Ong, who is associate professor in the Cancer and Stem Cell Biology Signature Research Programme at Duke-NUS and Division of Medical Oncology, Department of Medicine, at Duke University Medical Center, says that a novel class of drugs called BH3-mimetics offered solutions.
When these drugs were added to TKIs used on cancer cells with the genetic mutation, the resistance was overcome.
The next step will be to conduct clinical trials to see if this works with patients, Ong said.
If this combination approach works in humans, it will be good news for the roughly 15 percent of the typical East Asian population who have the BIM gene mutation, which was not found in people of European or African ancestry.

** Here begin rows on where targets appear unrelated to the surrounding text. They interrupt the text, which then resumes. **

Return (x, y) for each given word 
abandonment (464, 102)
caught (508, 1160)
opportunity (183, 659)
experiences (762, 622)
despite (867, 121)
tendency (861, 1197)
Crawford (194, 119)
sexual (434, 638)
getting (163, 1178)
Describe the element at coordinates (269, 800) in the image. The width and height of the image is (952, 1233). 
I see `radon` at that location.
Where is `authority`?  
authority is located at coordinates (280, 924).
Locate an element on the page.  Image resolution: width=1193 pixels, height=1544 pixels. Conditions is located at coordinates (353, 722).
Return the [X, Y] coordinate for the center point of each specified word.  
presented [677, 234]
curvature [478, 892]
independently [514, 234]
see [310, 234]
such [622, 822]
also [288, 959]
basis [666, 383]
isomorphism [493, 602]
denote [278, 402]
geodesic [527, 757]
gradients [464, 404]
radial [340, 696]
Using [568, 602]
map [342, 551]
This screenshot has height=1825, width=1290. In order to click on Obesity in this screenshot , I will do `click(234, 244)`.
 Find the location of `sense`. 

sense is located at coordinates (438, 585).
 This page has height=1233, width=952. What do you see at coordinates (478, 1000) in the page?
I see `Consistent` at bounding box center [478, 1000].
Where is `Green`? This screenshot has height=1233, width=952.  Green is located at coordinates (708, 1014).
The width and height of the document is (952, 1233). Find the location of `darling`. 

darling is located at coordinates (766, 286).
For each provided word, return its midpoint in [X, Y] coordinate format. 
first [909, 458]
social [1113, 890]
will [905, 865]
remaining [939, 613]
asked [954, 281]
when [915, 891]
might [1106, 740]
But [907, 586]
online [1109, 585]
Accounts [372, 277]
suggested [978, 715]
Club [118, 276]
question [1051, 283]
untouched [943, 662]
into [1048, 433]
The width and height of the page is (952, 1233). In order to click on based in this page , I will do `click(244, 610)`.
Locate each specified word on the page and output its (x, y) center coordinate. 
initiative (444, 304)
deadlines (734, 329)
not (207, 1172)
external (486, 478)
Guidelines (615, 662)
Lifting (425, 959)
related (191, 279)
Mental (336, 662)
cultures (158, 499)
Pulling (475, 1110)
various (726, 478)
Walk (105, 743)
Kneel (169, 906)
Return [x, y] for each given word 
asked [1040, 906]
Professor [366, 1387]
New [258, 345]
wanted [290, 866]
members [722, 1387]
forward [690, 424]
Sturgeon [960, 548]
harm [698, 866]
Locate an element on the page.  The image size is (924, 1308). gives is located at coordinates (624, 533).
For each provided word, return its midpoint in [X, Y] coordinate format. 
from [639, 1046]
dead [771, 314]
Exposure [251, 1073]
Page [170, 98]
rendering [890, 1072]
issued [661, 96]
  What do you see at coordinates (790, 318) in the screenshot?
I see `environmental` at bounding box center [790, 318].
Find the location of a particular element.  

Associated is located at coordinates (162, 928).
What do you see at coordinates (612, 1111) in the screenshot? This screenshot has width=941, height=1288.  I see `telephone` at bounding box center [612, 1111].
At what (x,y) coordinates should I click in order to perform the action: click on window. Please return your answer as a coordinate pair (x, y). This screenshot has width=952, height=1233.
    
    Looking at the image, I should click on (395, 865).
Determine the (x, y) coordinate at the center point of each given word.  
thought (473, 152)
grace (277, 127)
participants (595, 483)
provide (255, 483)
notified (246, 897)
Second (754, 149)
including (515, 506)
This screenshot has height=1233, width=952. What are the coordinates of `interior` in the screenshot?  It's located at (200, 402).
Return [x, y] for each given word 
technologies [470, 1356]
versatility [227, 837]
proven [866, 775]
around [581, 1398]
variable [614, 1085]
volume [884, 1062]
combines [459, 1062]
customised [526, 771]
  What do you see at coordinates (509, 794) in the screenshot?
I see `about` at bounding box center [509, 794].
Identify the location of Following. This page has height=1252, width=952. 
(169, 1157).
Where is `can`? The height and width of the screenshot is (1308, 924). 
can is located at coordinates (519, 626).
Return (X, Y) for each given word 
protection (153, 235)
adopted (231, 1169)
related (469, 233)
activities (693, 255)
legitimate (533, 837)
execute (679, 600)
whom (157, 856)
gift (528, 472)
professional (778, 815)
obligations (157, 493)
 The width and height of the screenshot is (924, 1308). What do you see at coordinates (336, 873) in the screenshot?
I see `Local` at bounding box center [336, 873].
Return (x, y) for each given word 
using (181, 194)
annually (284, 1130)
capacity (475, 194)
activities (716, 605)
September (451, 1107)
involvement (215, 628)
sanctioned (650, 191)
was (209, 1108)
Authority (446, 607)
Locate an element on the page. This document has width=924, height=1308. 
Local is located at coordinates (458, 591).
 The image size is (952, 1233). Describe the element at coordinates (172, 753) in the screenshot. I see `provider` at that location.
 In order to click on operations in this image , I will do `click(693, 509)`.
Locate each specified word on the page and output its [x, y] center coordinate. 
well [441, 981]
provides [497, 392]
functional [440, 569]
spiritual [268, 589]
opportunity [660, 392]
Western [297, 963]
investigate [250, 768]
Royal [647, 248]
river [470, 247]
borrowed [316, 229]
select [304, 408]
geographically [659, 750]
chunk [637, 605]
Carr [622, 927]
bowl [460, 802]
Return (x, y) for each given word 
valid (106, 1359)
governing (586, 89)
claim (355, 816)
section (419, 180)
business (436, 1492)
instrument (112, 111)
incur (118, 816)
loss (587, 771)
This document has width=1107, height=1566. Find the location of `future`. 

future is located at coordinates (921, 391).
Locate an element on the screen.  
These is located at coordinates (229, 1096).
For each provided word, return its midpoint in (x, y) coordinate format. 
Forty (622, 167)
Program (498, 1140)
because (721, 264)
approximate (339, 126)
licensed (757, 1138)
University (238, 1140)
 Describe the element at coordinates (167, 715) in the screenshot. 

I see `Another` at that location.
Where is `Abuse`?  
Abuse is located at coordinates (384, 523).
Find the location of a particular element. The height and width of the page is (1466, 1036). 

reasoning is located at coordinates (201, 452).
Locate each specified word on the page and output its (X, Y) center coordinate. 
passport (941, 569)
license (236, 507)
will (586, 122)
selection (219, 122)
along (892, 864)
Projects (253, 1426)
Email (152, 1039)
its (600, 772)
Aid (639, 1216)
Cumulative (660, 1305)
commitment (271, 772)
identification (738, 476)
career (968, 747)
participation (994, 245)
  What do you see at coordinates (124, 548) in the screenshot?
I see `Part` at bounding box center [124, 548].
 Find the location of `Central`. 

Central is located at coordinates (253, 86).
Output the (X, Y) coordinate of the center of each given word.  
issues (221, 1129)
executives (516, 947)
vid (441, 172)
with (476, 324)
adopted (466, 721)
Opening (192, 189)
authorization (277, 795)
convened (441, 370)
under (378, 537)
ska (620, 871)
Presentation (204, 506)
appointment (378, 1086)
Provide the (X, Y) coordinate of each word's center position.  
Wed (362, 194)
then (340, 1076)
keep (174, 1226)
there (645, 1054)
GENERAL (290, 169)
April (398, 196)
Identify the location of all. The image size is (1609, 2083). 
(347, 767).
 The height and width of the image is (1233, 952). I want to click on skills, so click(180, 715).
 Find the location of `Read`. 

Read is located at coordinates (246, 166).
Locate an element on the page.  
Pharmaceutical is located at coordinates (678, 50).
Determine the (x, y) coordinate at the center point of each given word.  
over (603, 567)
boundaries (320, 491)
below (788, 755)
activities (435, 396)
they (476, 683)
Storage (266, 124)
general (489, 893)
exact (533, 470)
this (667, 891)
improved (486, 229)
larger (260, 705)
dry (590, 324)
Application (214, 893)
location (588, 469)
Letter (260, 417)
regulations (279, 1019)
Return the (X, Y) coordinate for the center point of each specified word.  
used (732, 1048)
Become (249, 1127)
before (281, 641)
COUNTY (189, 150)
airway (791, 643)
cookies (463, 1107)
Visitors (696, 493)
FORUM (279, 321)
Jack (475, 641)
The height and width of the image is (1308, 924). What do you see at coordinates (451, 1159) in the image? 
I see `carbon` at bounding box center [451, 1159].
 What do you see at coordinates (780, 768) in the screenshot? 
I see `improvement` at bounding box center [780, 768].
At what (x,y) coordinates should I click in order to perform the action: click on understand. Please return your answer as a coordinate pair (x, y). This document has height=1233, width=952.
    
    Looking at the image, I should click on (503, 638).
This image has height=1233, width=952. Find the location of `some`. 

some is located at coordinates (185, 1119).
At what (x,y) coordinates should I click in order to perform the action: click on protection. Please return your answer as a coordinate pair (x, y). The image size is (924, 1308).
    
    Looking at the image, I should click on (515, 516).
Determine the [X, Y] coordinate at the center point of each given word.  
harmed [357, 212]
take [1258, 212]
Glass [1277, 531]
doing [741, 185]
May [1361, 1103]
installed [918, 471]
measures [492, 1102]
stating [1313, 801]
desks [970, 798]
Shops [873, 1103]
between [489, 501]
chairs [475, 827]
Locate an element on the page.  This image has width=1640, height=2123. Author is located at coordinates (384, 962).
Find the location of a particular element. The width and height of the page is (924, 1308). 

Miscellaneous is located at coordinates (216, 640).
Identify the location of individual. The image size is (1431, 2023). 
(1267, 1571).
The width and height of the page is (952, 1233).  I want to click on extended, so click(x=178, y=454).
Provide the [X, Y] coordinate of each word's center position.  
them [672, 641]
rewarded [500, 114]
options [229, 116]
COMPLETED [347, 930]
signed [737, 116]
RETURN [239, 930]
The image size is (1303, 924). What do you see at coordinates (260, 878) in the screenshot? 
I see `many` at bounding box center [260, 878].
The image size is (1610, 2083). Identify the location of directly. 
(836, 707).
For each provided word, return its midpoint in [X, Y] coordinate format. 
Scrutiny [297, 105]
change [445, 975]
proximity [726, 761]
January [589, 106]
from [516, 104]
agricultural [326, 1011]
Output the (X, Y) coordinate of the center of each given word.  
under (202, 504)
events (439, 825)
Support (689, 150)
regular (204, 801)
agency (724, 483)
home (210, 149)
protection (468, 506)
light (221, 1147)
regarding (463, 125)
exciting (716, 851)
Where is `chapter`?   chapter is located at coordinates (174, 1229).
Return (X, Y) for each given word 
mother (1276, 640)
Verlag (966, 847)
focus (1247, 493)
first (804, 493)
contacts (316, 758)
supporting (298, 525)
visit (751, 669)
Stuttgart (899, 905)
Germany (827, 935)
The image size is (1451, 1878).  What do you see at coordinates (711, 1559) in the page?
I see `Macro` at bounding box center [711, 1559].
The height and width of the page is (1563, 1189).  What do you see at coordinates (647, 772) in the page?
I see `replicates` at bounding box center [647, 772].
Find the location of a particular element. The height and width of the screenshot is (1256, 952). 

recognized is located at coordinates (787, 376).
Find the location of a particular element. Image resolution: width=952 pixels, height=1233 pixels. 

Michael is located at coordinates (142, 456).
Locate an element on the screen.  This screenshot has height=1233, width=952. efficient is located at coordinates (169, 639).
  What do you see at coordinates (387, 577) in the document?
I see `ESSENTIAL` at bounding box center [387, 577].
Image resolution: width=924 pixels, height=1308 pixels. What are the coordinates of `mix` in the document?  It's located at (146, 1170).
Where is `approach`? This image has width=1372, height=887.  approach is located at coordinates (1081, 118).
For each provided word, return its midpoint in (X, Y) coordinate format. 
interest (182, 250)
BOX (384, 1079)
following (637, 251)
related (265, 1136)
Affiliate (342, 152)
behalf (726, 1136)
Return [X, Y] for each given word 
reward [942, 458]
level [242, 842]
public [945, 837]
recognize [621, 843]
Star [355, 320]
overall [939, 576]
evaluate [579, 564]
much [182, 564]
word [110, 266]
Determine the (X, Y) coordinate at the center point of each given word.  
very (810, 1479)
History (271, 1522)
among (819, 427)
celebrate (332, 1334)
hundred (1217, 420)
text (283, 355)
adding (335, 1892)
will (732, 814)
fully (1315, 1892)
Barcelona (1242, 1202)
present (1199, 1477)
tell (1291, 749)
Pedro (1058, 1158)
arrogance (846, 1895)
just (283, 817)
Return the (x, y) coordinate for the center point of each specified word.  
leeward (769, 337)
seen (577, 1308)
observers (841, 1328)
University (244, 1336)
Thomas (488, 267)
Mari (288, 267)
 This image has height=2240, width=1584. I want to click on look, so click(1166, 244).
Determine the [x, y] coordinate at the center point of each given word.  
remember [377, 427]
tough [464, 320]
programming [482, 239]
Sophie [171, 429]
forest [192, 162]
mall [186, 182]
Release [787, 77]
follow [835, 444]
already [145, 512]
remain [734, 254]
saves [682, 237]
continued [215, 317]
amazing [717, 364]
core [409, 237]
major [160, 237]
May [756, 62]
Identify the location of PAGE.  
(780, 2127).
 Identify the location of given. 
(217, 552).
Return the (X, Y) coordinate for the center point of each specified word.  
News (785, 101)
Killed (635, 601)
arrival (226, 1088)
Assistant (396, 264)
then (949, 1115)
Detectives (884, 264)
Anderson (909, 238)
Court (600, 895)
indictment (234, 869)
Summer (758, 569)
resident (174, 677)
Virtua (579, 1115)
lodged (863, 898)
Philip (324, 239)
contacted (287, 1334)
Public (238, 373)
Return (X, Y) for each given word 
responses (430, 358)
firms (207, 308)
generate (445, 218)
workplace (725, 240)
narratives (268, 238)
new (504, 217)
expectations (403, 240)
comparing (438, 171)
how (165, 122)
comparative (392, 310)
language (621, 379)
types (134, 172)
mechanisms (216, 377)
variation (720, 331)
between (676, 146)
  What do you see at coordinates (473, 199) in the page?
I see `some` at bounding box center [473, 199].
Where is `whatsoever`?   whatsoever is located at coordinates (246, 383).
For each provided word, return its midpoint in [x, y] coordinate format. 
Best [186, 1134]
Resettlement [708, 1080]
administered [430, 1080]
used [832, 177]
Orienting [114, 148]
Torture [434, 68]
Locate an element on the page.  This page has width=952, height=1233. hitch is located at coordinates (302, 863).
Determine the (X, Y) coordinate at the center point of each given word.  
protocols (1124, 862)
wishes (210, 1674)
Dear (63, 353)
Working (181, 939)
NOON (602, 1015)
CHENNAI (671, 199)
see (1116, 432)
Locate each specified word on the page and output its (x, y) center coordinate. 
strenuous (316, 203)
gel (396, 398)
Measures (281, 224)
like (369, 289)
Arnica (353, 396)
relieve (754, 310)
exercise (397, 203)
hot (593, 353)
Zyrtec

"We estimate that about 14,000 newly diagnosed East Asian CML and EGFR non-small-cell lung cancer patients per year will carry the gene variant," Ong said. "Notably, EGFR NSCLC is much more common in East Asia, and accounts for about 50 percent of all non-small-cell lung cancers in East Asia, compared to only 10 percent in the West."
This study was published online in Nature Medicine on March 18, 2012.
The research was supported by grants from the National Medical Research Council (NMRC) of Singapore; Biomedical Research Council (BMRC) of A*STAR, Singapore; Genome Institute of Singapore; Singapore General Hospital; and two NMRC Clinician Scientist Awards.
No conflicts of interest were disclosed.